|A253 : by Tony Garland |
I believe that the principles that Paul discusses in 1 Corinthians 8 apply in general: mature Christians have freedoms based on their more complete understanding of God's revelation (the Bible) that younger Christians may not yet comprehend. In addition, some brothers and sisters may not feel as free to engage in activities which Scripture permits due to previous experiences in life.
Paul's main point in the chapter is to set forth the guiding principle for the behavior and motive of all believers: love for a brother or sister who would be stumbled if we fully exercised certain freedoms. As Christians, we must be willing to set our own personal freedom aside for the benefit of another believer in Christ if it would have a negative influence upon their walk with Christ.

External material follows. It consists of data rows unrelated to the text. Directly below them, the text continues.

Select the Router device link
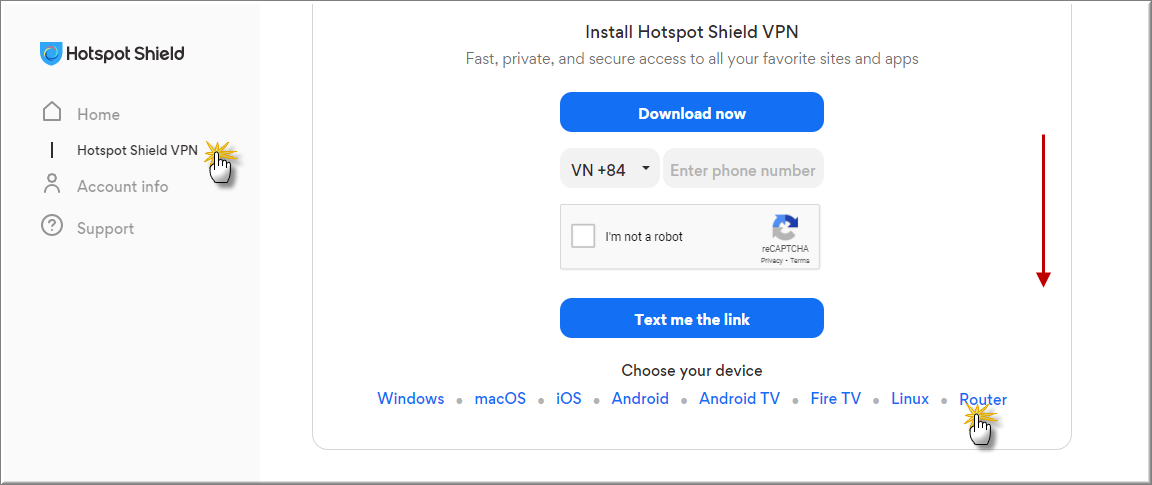(x=983, y=399)
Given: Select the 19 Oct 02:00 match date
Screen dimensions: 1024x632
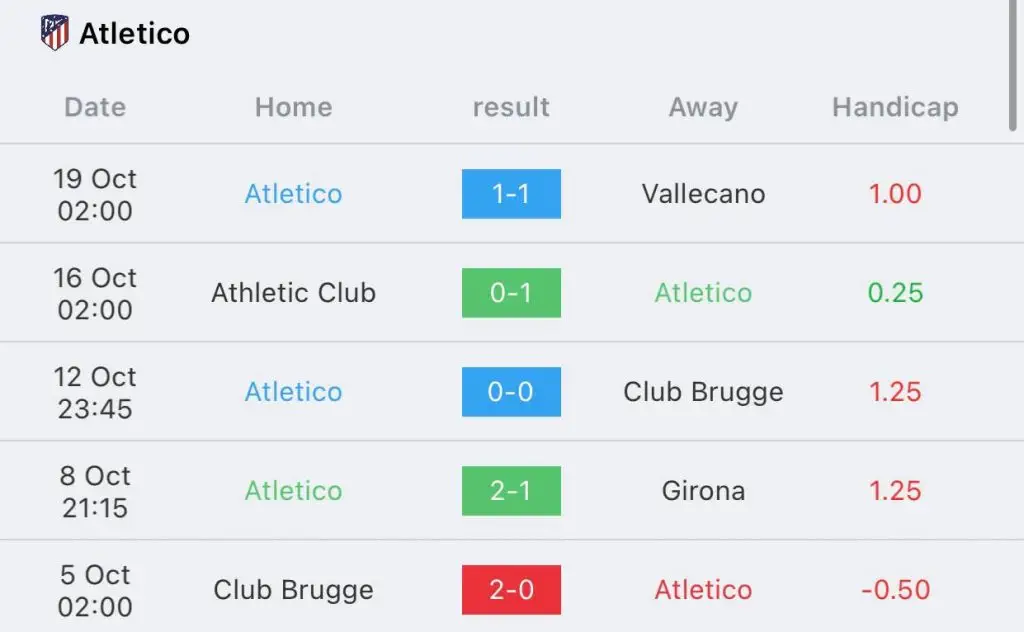Looking at the screenshot, I should [95, 195].
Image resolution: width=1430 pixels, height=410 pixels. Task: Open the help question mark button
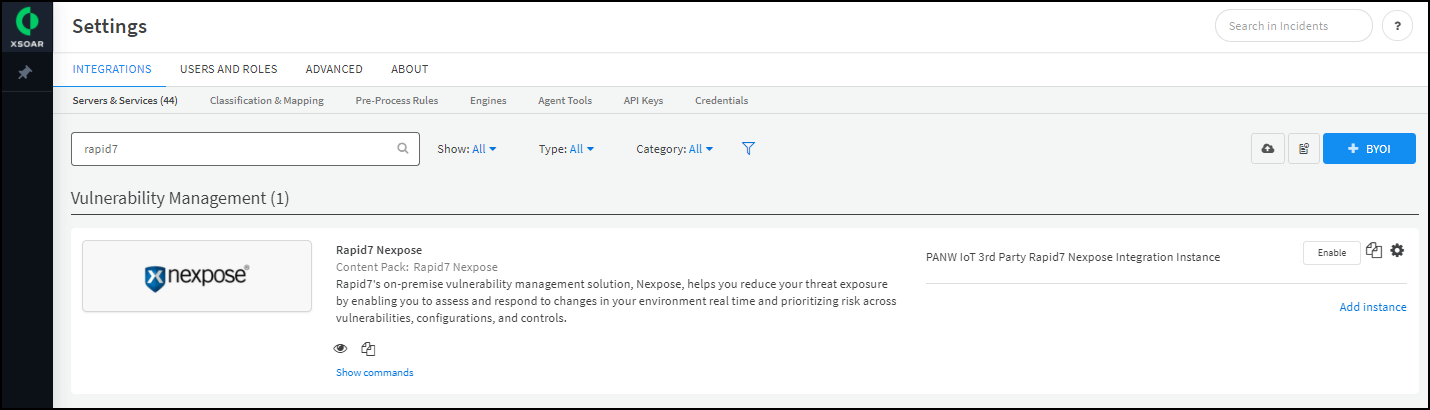tap(1397, 26)
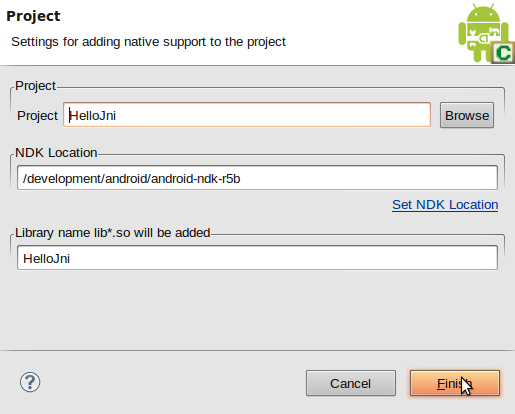Click the empty area below library name field

click(257, 310)
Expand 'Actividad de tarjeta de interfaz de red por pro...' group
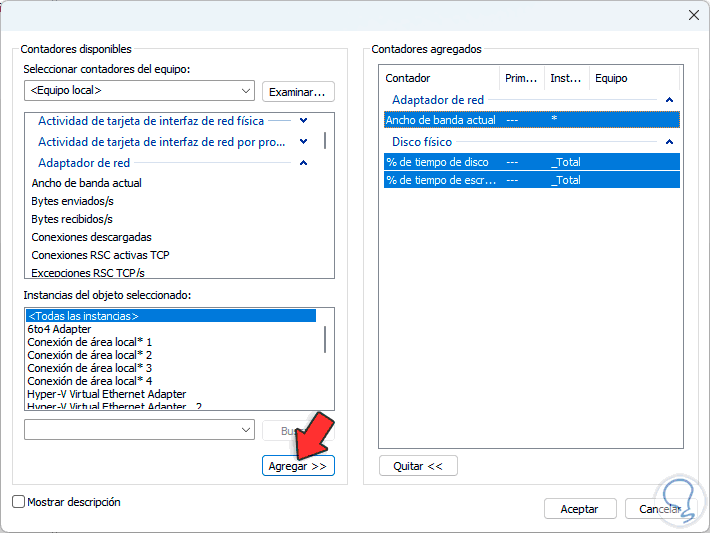Viewport: 710px width, 533px height. coord(304,142)
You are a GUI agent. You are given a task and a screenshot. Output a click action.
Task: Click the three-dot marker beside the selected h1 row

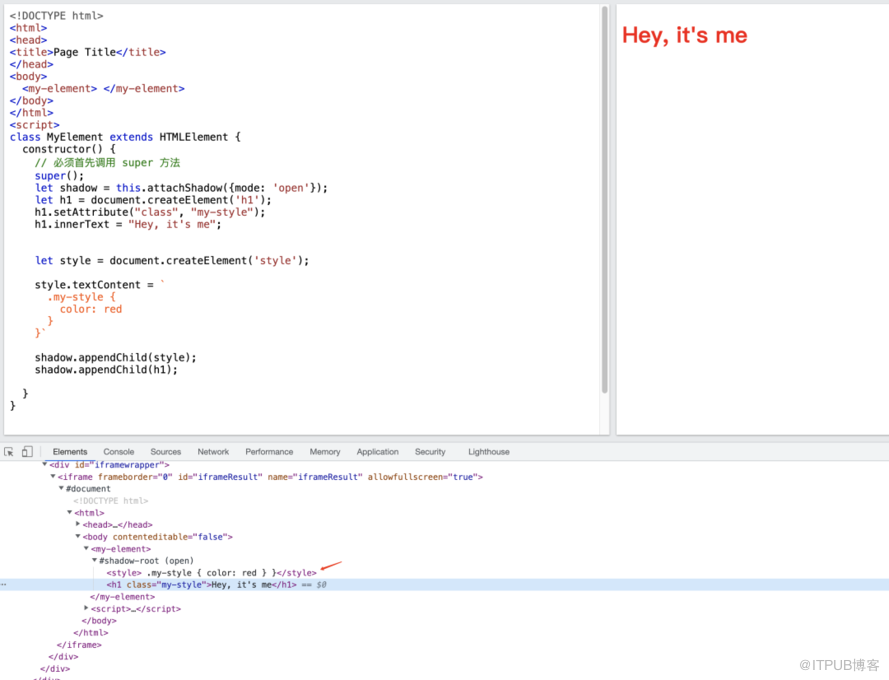pos(4,585)
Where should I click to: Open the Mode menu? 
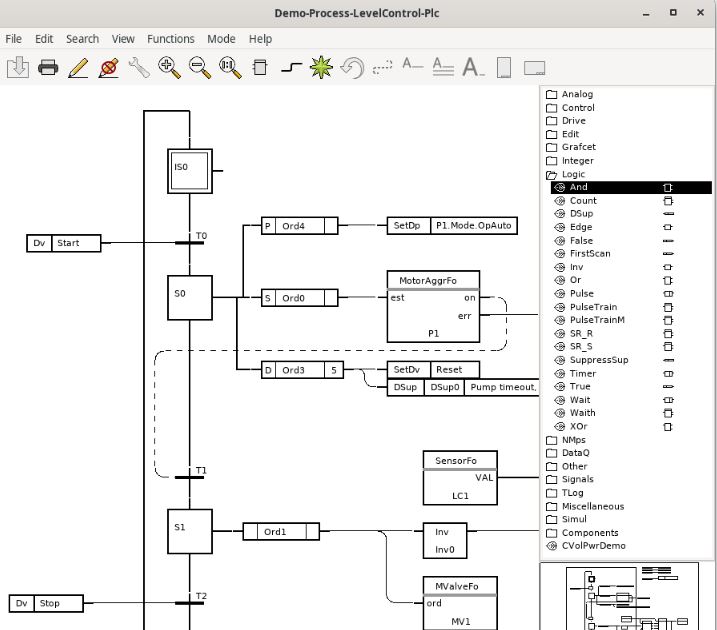point(221,39)
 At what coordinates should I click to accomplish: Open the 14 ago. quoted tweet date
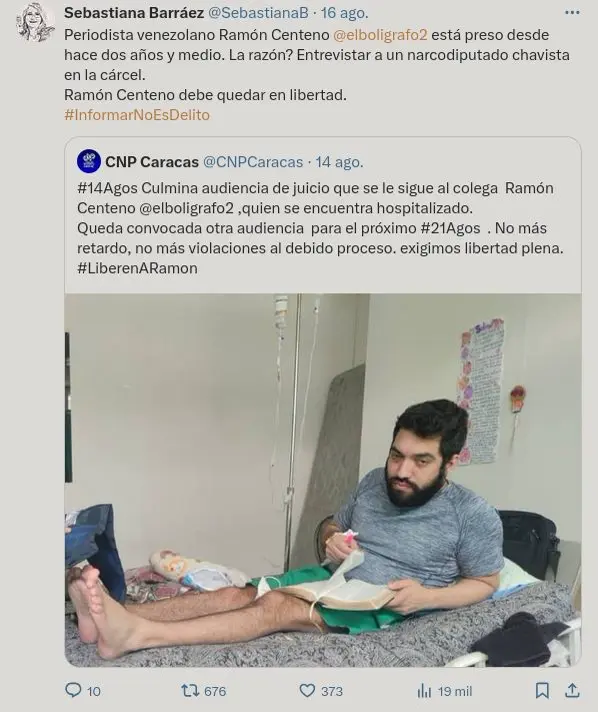click(x=340, y=162)
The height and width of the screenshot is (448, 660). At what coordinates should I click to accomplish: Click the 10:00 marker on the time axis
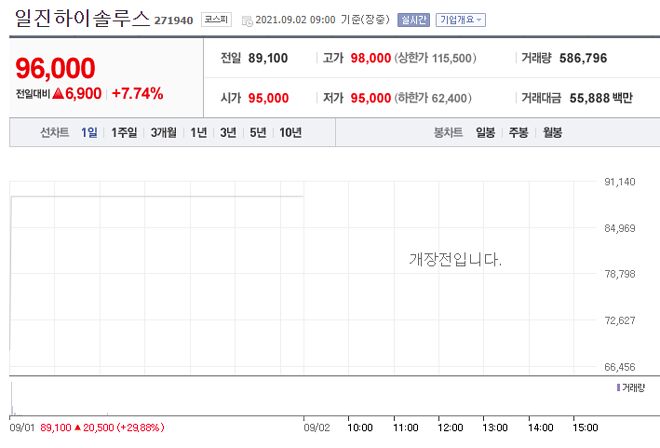point(359,427)
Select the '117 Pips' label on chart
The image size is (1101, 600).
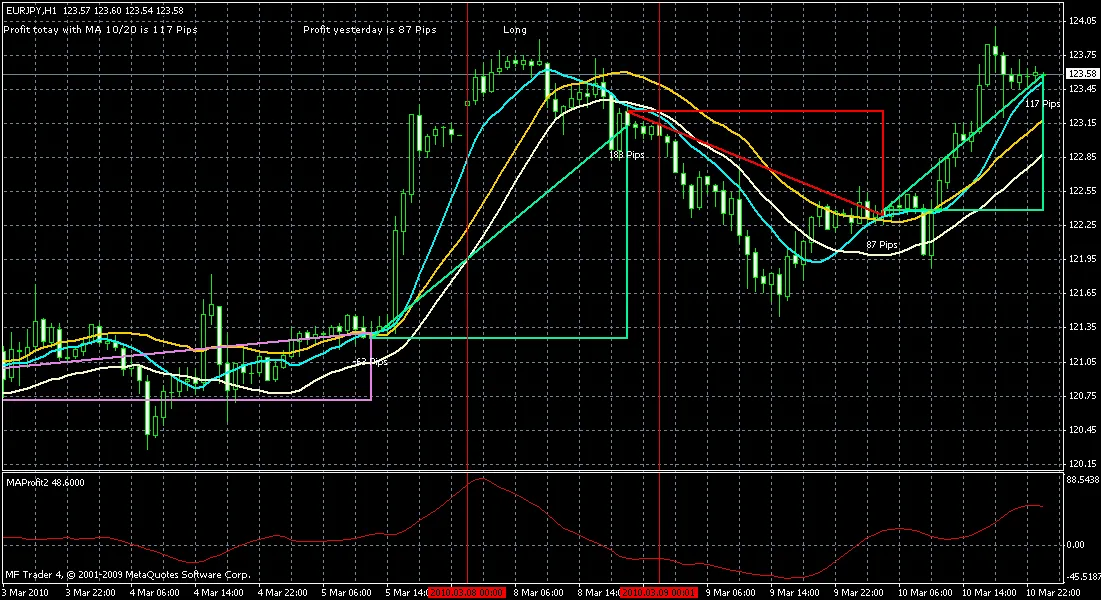[x=1043, y=104]
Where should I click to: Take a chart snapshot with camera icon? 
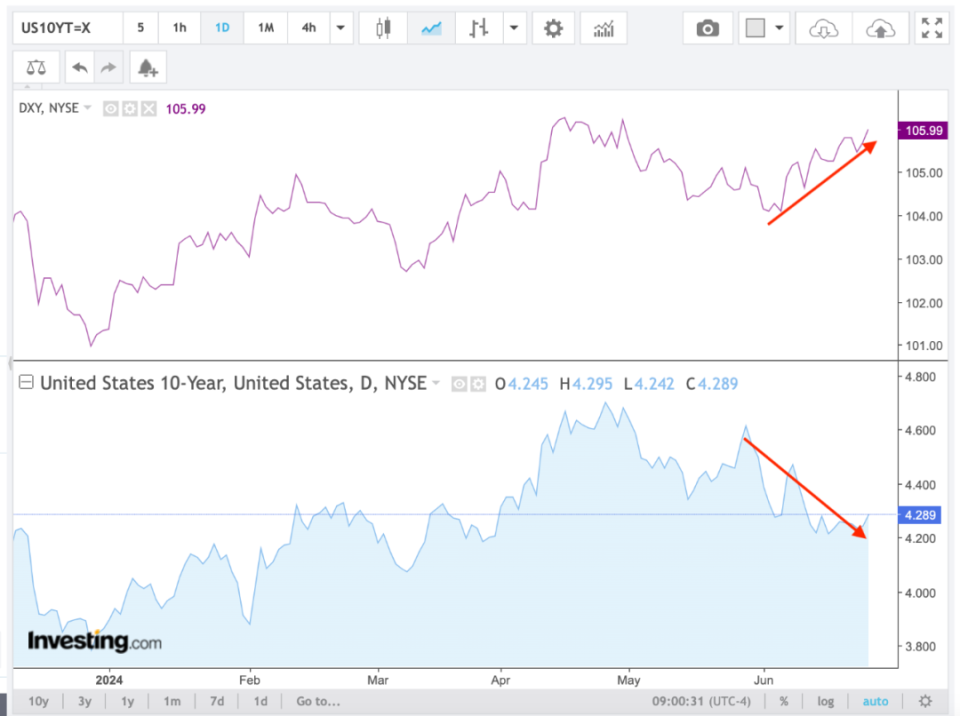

In the case of the church at Corinth, Paul was discussing the consumption of food items which had previously been dedicated to pagan idols. In our culture the issues would typically be different. For example, we are free, as Christians, to partake of alcohol (Scripture teaches temperance rather than abstinence). However, if a fellow believer has difficulty with the consumption of alcohol—whether due to simple matters of conscience or from prior personal or family experience with the adverse effects of alcoholism—out of concern for them and their Christian walk, we would set aside our personal freedom and not partake.
Thus, we must walk by the rule of love which requires that we be mature enough to apply the Biblical principle in our daily life, evaluating each situation that we find ourselves in. Some behaviors and activities are completely prohibited for all Christians—they are relatively simpler to evaluate and know how to respond appropriately. Others, while permissible, may be unwise or unloving in the given situation and call for greater wisdom, knowledge of Scripture, and desire to place the wellbeing of others above our personal freedom.